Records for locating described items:
++++
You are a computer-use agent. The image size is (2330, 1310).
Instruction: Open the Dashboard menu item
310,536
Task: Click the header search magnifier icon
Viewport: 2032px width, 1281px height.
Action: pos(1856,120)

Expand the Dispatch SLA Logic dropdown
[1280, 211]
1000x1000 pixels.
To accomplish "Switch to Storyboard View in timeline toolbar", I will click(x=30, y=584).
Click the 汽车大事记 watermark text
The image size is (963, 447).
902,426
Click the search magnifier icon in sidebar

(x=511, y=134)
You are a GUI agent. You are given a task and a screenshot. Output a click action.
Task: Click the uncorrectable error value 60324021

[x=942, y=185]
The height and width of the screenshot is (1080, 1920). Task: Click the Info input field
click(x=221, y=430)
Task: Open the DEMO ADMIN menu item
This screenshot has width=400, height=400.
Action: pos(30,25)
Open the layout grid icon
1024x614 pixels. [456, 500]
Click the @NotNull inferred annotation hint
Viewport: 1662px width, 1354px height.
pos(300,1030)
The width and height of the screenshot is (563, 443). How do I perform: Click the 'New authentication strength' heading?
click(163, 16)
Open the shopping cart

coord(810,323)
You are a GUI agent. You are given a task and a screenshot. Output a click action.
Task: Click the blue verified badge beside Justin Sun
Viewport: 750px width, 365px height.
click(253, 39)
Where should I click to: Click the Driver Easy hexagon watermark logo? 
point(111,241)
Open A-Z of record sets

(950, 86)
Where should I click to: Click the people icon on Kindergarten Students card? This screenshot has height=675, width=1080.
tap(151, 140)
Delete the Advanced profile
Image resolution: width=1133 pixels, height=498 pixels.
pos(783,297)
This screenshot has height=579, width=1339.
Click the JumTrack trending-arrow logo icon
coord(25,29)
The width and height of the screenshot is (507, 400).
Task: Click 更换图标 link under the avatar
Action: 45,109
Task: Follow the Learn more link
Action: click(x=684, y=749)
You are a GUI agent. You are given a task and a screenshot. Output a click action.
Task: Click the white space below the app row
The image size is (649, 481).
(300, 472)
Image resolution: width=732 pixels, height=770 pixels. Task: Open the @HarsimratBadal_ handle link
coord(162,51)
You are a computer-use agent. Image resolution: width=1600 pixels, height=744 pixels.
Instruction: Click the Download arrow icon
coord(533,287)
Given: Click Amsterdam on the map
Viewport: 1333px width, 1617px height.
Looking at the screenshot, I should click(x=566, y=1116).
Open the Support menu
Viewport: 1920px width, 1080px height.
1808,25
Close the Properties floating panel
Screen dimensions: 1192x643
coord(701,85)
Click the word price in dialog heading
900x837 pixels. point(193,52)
++++
• [GOAL]: Repeat the whole listing above word for word, from its first line to its last.

• [RESULT OF THE EXERCISE]:
You are a computer-use agent. The image size is (2330, 1310).
Instruction: Open the Dashboard menu item
310,536
Task: Click the header search magnifier icon
Viewport: 2032px width, 1281px height.
Action: pos(1856,120)

Expand the Dispatch SLA Logic dropdown
[1280, 211]
1000x1000 pixels.
To accomplish "Switch to Storyboard View in timeline toolbar", I will click(x=30, y=584).
Click the 汽车大事记 watermark text
The image size is (963, 447).
902,426
Click the search magnifier icon in sidebar

(x=511, y=134)
You are a GUI agent. You are given a task and a screenshot. Output a click action.
Task: Click the uncorrectable error value 60324021

[x=942, y=185]
The height and width of the screenshot is (1080, 1920). Task: Click the Info input field
click(x=221, y=430)
Task: Open the DEMO ADMIN menu item
This screenshot has width=400, height=400.
Action: pos(30,25)
Open the layout grid icon
1024x614 pixels. [456, 500]
Click the @NotNull inferred annotation hint
Viewport: 1662px width, 1354px height.
pos(300,1030)
The width and height of the screenshot is (563, 443). How do I perform: Click the 'New authentication strength' heading?
click(163, 16)
Open the shopping cart

coord(810,323)
You are a GUI agent. You are given a task and a screenshot. Output a click action.
Task: Click the blue verified badge beside Justin Sun
Viewport: 750px width, 365px height.
click(253, 39)
Where should I click to: Click the Driver Easy hexagon watermark logo? 
point(111,241)
Open A-Z of record sets

(950, 86)
Where should I click to: Click the people icon on Kindergarten Students card? This screenshot has height=675, width=1080.
tap(151, 140)
Delete the Advanced profile
Image resolution: width=1133 pixels, height=498 pixels.
pos(783,297)
This screenshot has height=579, width=1339.
Click the JumTrack trending-arrow logo icon
coord(25,29)
The width and height of the screenshot is (507, 400).
Task: Click 更换图标 link under the avatar
Action: 45,109
Task: Follow the Learn more link
Action: click(x=684, y=749)
You are a GUI agent. You are given a task and a screenshot. Output a click action.
Task: Click the white space below the app row
The image size is (649, 481).
(300, 472)
Image resolution: width=732 pixels, height=770 pixels. Task: Open the @HarsimratBadal_ handle link
coord(162,51)
You are a computer-use agent. Image resolution: width=1600 pixels, height=744 pixels.
Instruction: Click the Download arrow icon
coord(533,287)
Given: Click Amsterdam on the map
Viewport: 1333px width, 1617px height.
Looking at the screenshot, I should click(x=566, y=1116).
Open the Support menu
Viewport: 1920px width, 1080px height.
1808,25
Close the Properties floating panel
Screen dimensions: 1192x643
coord(701,85)
Click the word price in dialog heading
900x837 pixels. point(193,52)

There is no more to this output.